Richiesta:
Secondo l'articolo su Industria 4.0 in Veneto, per quale ricorrenza era nato il convegno di Padova?

Industria 4.0, il Veneto si mobilita Baretta: «Più mercati in un distretto»

Schermata 2016-09-24 alle 11.30.17PADOVA Il convegno sulla «fabbri-digitale del futuro» nasceva per festeggiare i 40 anni della rivista «L’Industria». Ma il titolo strizzava l’occhio all’attualità: mercoledì il ministro allo Sviluppo economico Carlo Calenda ha annunciato che il piano Industria 4.0 include un «Competence Center» con i quattro Atenei del Veneto. E ieri al dipartimento di Scienze politiche dell’Università di Padova gli attori della nuova sfida hanno parlato proprio di «Industry 4.0, digitale e terziario» a partire dalle «metamorfosi dell’industria e degli imprenditori». Il programma non è ancora definito: prendendo in prestito le parole del sottosegretario Pier Paolo Baretta, la rincorsa alla quarta rivoluzione industriale per ora testimonia solo «l’attitudine mentale di voler ripartire». Insomma: il governo ha lanciato la piattaforma e ha messo i soldi, ora bisogna mettersi d’accordo sui contenuti. Ma intanto il confronto è partito e prevale l’ottimismo: considerando che fino a pochi giorni fa il Veneto sembrava fuori dai giochi, è già un piccolo traguardo. «Non ho fatto fatica a convincere Calenda — svela Baretta —. Questa è una regione che unisce manifattura, turismo e logistica: non soltanto andava inclusa, ma dovrà giocare un ruolo da protagonista». Per Baretta il piano del governo è destinato ad aprire scenari inediti: «In passato i distretti erano merceologici e proponevano una pluralità di tecnologie finalizzate allo stesso scopo, mentre oggi abbiamo l’occasione di creare dei distretti tecnologici per favorire la convivenza di prodotti e mercati diversi in un unico distretto». Il problema ora è convincere gli investitori: «La fiducia — osserva Baretta — nasce solo se c’è un messaggio unificante, come quello della ricostruzione nel dopoguerra. Industria 4.0 può stimolare la voglia di riscatto perché è un progetto a lungo termine che punta a superare il fordismo e implica una rivoluzione profonda, anche culturale». I Competence Center non sono l’unica misura nell’agenda del governo per dare impulso allo sviluppo industriale: Baretta ha annunciato che i Comuni virtuosi potranno sbloccare gli avanzi di bilancio, a patto però di indirizzarli verso le infrastrutture digitali.

Dati forniti:
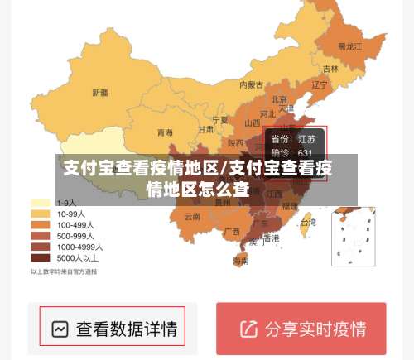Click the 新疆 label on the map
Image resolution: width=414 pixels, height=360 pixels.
point(100,92)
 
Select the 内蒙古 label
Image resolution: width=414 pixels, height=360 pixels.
point(252,84)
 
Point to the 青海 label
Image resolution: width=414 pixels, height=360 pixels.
point(165,132)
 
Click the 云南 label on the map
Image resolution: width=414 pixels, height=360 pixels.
point(192,216)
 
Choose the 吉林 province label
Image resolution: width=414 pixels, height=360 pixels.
point(330,69)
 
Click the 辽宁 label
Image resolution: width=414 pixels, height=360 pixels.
point(320,84)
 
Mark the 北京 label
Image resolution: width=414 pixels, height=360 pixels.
point(279,98)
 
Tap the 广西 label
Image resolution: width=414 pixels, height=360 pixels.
point(232,230)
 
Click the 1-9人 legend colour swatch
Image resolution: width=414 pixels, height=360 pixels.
point(41,203)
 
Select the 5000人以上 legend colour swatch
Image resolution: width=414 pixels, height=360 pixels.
point(41,257)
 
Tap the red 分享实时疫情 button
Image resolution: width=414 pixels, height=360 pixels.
point(301,329)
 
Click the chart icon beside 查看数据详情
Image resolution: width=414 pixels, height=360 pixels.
point(60,329)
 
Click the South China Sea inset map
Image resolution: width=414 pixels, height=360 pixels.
point(353,236)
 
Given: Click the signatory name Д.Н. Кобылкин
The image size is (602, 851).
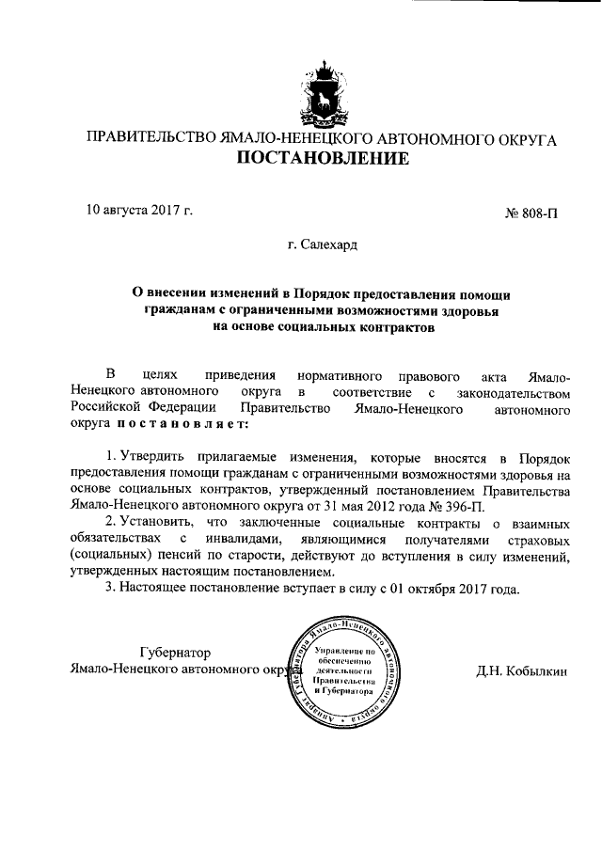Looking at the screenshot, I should tap(522, 671).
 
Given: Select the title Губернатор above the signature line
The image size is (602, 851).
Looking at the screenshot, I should tap(174, 653).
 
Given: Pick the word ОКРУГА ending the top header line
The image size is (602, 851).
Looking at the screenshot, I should tap(523, 138).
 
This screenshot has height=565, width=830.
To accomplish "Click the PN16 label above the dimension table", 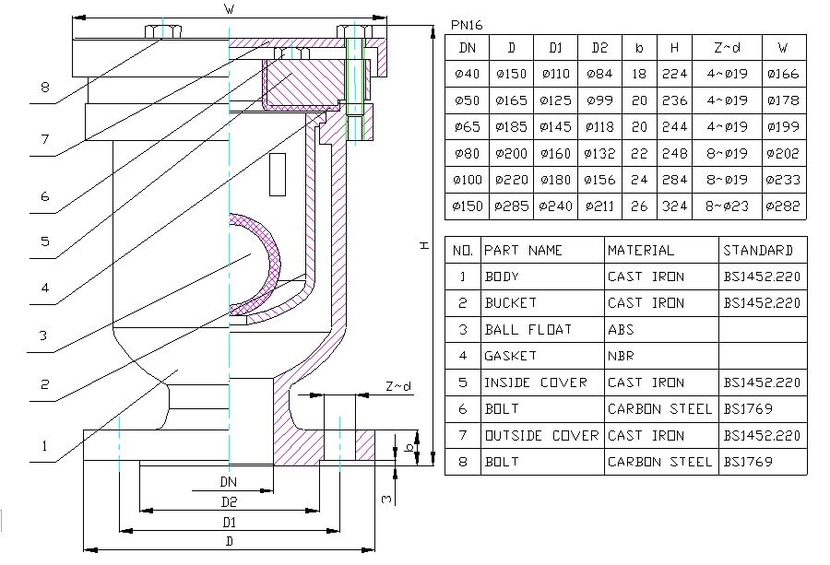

Risposta:
Per festeggiare i 40 anni della rivista «L'Industria».